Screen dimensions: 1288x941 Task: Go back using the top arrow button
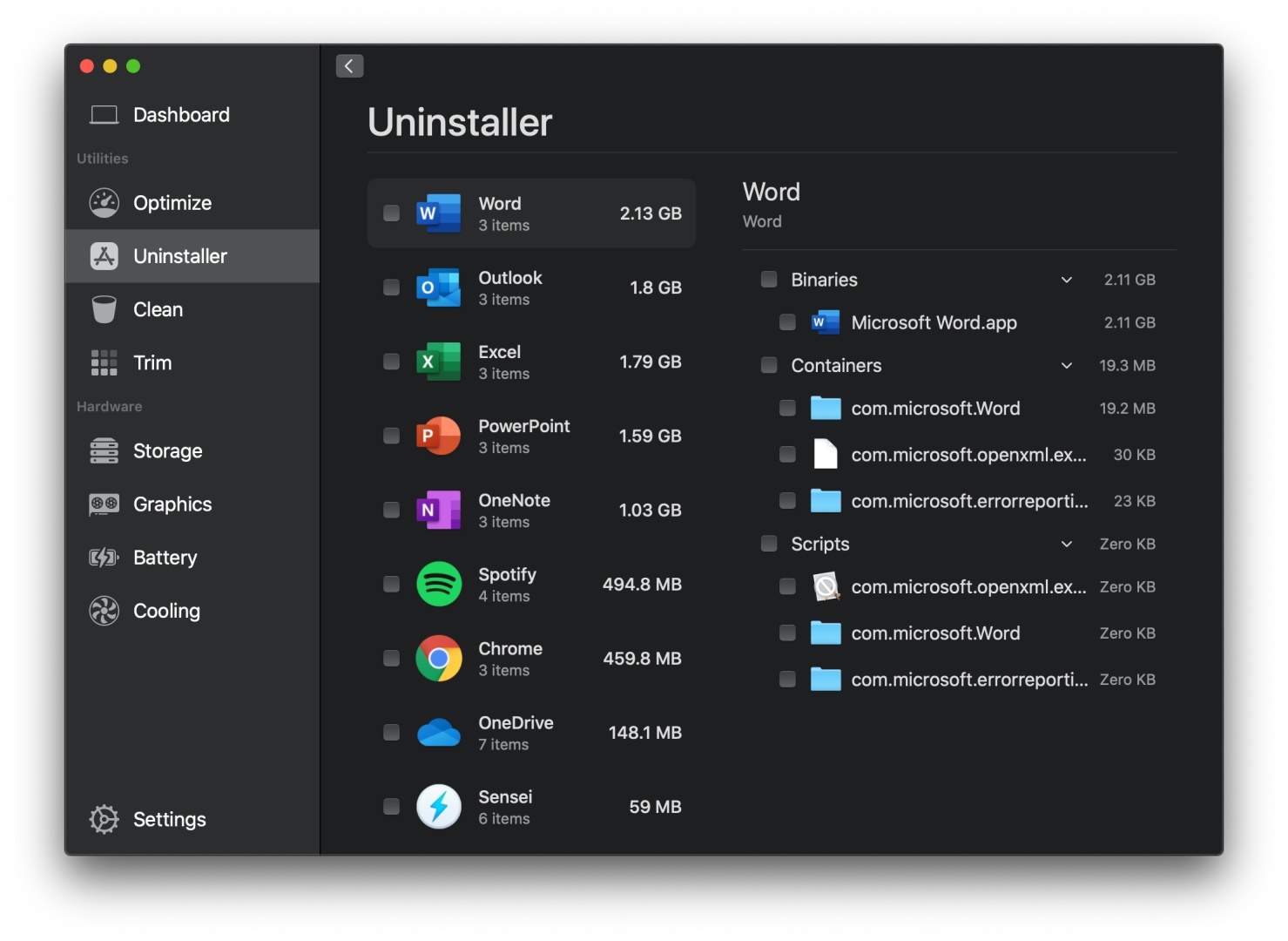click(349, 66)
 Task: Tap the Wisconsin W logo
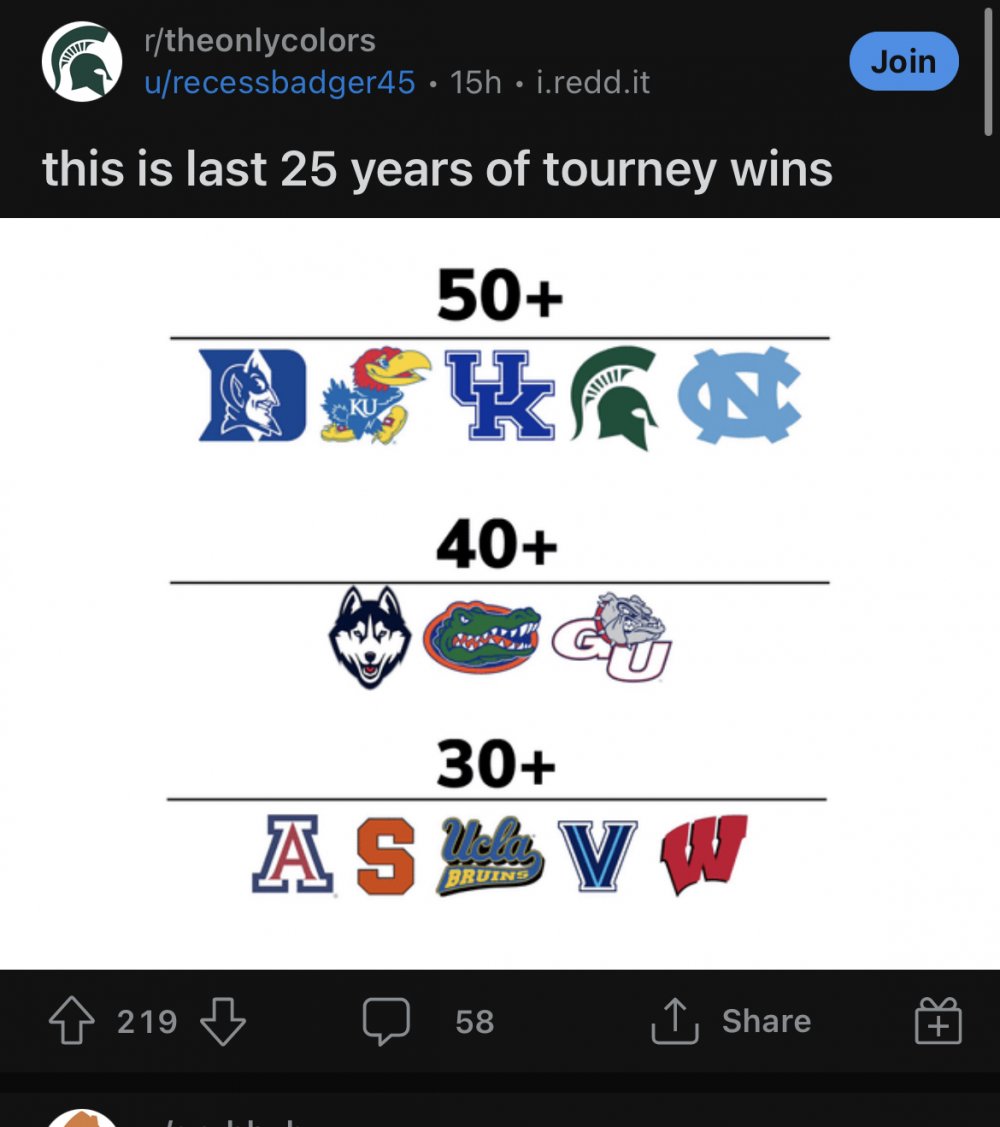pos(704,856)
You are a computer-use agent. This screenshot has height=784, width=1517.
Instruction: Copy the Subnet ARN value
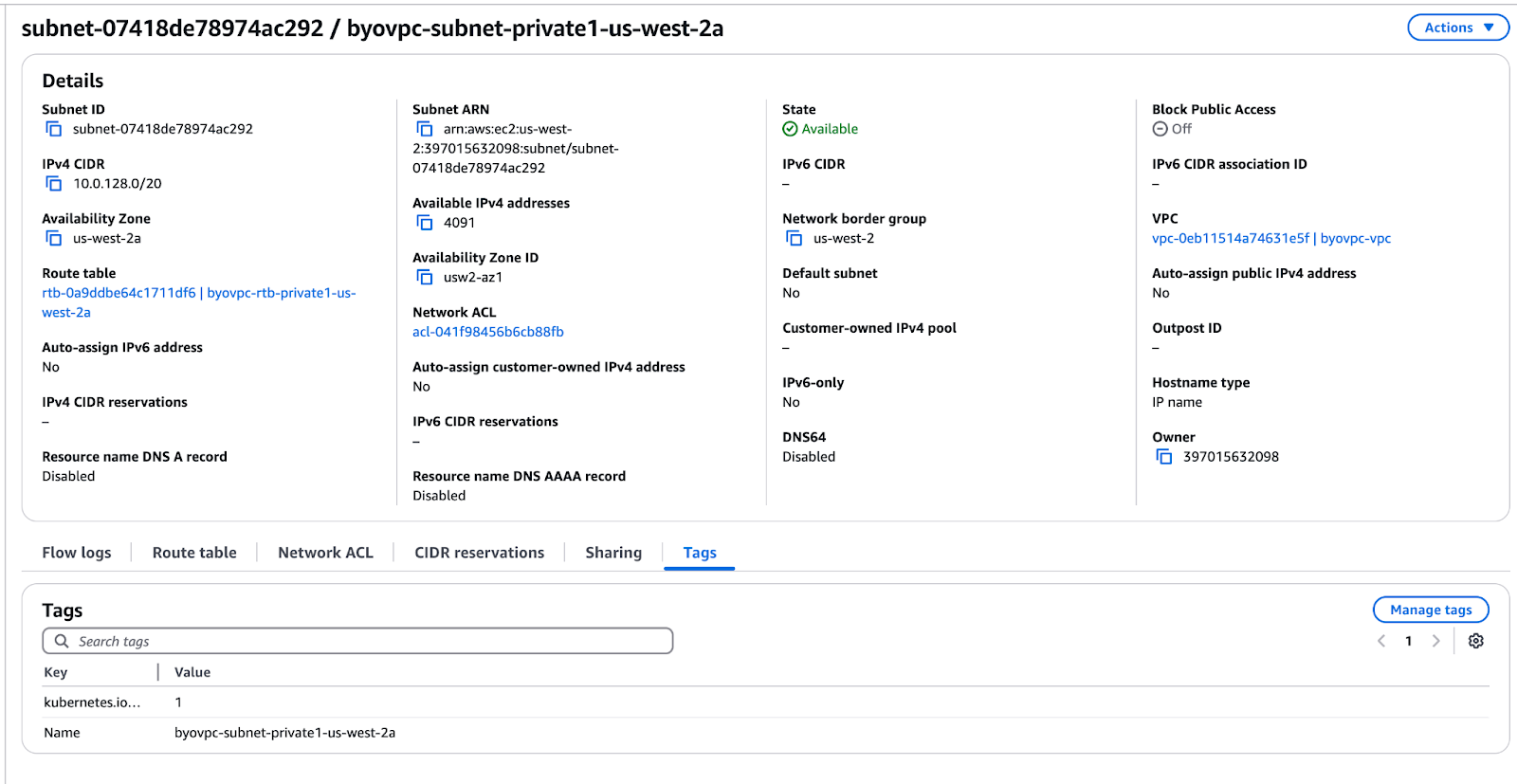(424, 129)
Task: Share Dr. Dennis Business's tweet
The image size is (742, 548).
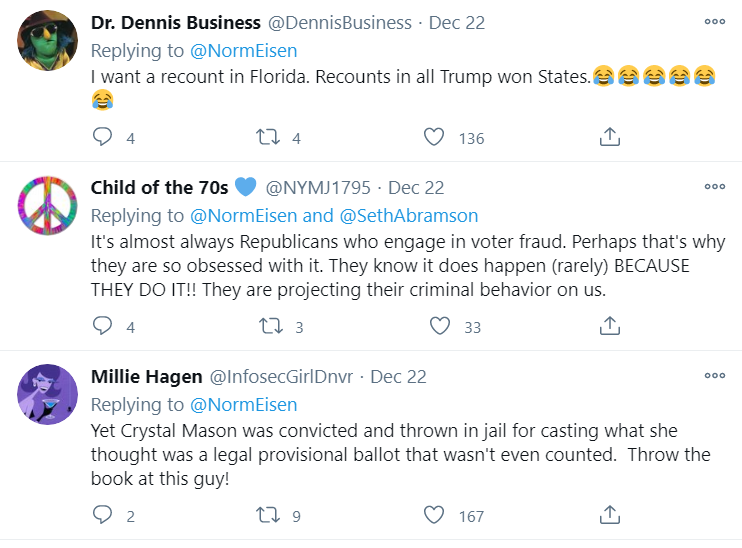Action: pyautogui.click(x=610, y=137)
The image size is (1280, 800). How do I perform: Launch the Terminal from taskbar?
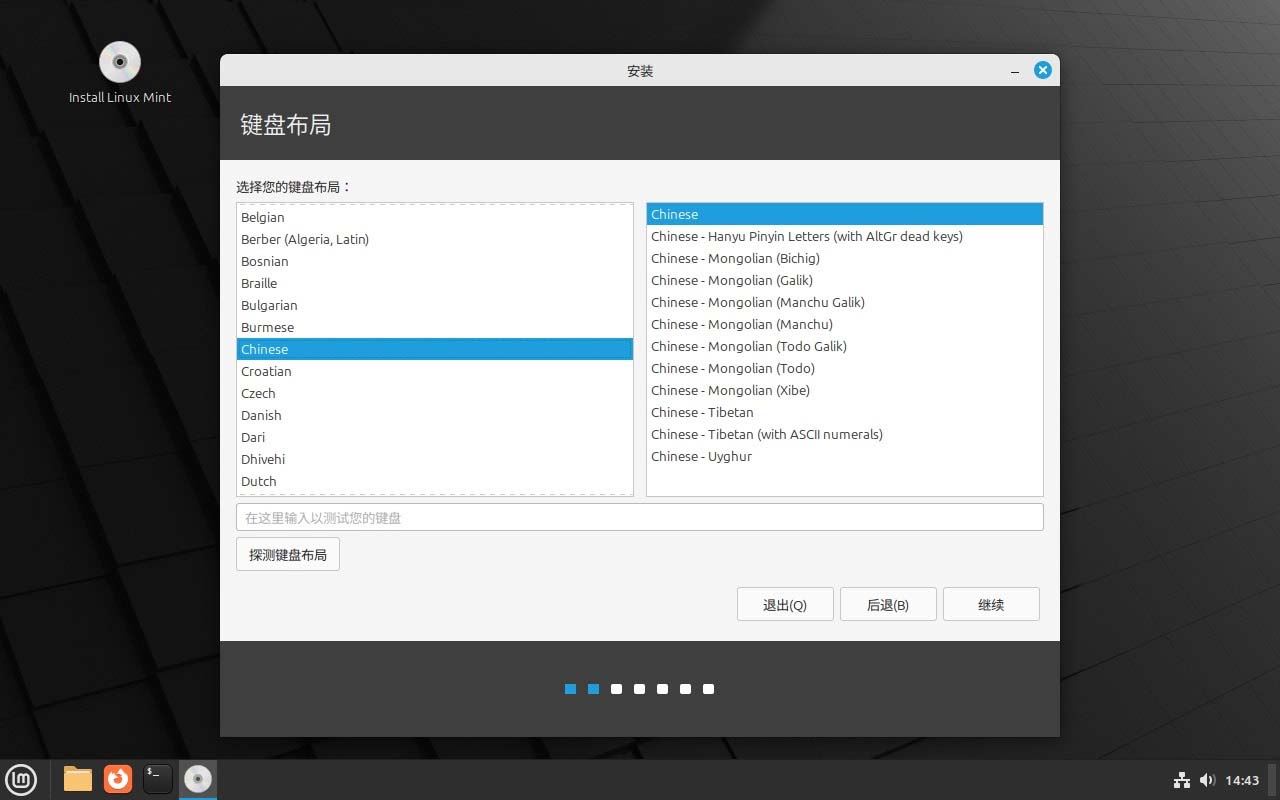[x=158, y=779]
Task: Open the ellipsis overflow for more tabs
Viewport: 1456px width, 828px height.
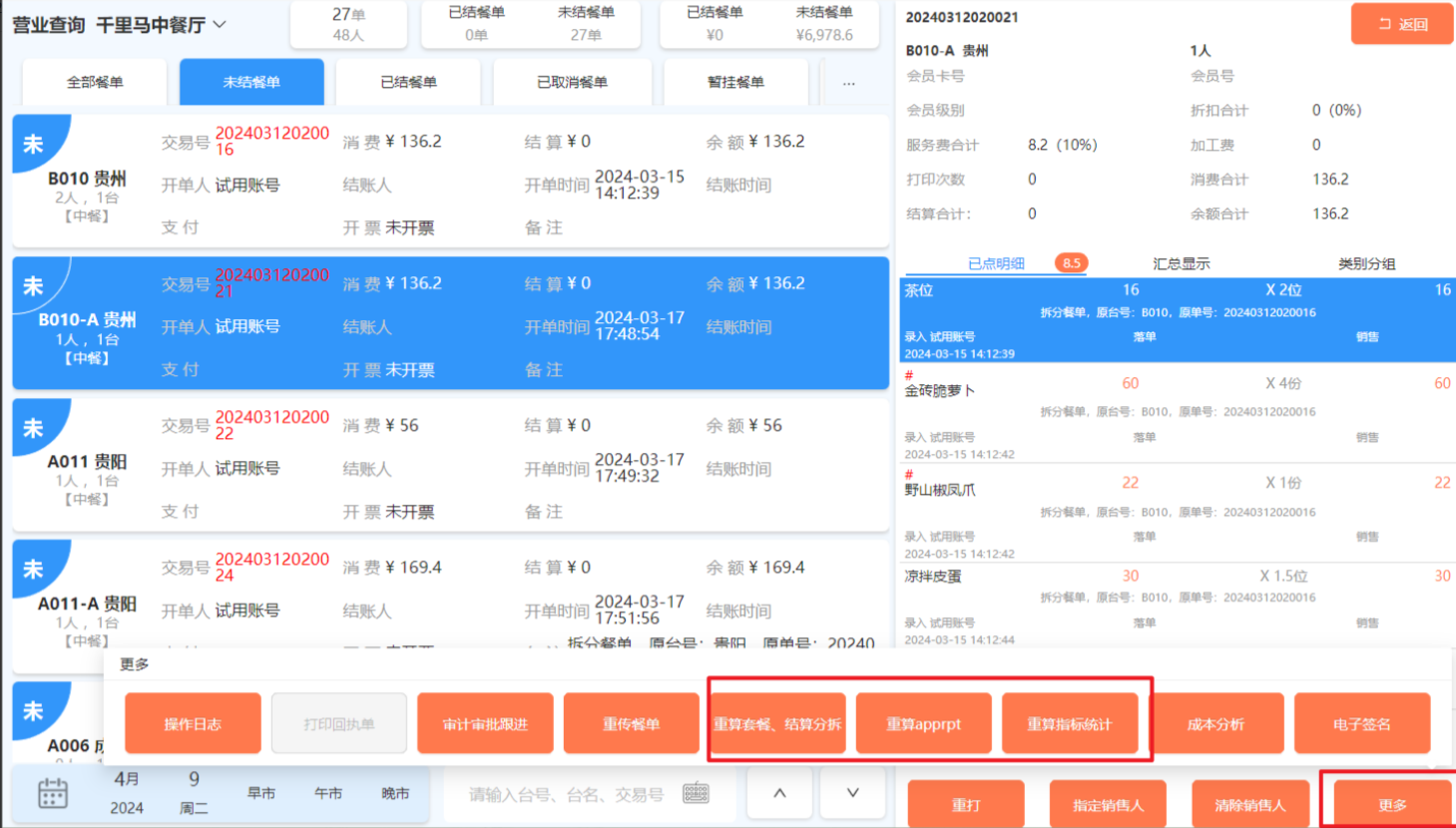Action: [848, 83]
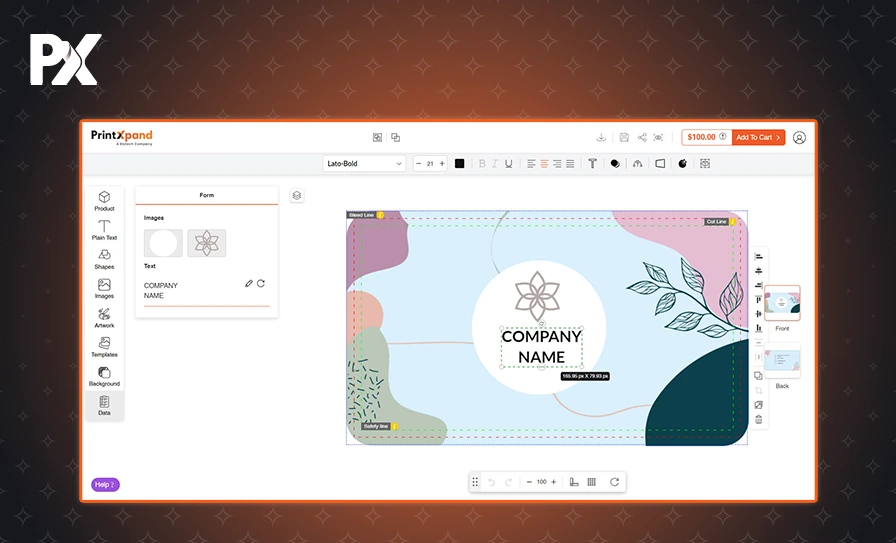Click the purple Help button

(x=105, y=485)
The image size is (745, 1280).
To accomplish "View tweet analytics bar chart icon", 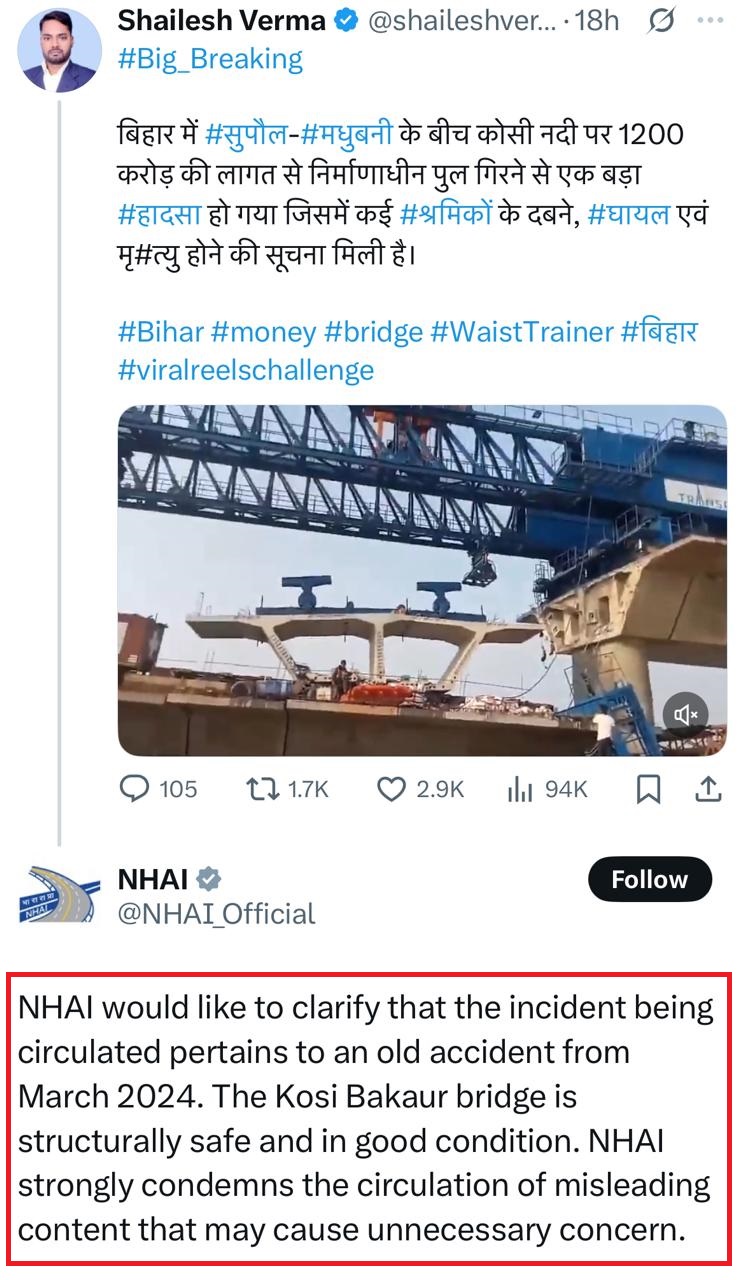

▶ _Work to be completed_: The task calls for all records to be set down precisely, excluding any images.

▶ _Completed task_:
Screen dimensions: 1288x941 Task: Go back using the top arrow button
click(349, 66)
 Task: Tap the Wisconsin W logo
pos(704,856)
You are a computer-use agent. This screenshot has height=784, width=1517.
Instruction: Copy the Subnet ARN value
(424, 129)
Task: Share Dr. Dennis Business's tweet
The image size is (742, 548).
Action: pyautogui.click(x=610, y=137)
The image size is (1280, 800). How do I perform: Launch the Terminal from taskbar?
[x=158, y=779]
Task: Open the ellipsis overflow for more tabs
Viewport: 1456px width, 828px height.
Action: [848, 83]
Click the purple Help button

(x=105, y=485)
The image size is (745, 1280).
To accomplish "View tweet analytics bar chart icon", 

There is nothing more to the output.